そりゃそうであろう。こわれた自転車の上にコーヒーカップを置いて「英雄の凱旋」。
空き缶でピラミッドを作って「苦悩する静物」とか言われても、こっちはチンプンカンプンである。
「そうでしょ、あんなん全然わからんでしょ。さすが先輩、話が合いますねえ」
龍角散に、そこを「合う」といわれるのも、私としても不本意だが、まあ言いたいことはわかる。

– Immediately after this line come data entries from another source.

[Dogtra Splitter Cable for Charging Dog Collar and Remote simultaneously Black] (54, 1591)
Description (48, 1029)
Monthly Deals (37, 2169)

わけのわからん会場に連れていかれて、ちっとも理解できないうえに、横では彼女が、
「ステキね。こういう才能って、なんだか、あたしをちがう世界へと連れて行ってくれる気がするの」
などとほざい……もとい、ウットリ語っているのを見せられた日には、どうも反応しようもない。「そうでっか……」と。もちろん、
「おまえ、そんなん言うてるけど、ホンマにわかってるんか?」
なんてセリフは、ぐっとのどの奥に押し戻さなければならないのだ。えらいぞ、男の子。
そこでこう、難敵「現代アート」にどう対処すればいいのか、アビコ君ならずとも悩むところであるが、そのひとつの回答をたたき出してくれたのが、冒頭のパオロさんである。
「現代アート」=「お笑いの『ボケ』」
この方程式からはじき出される答えとは?
(続く→こちら)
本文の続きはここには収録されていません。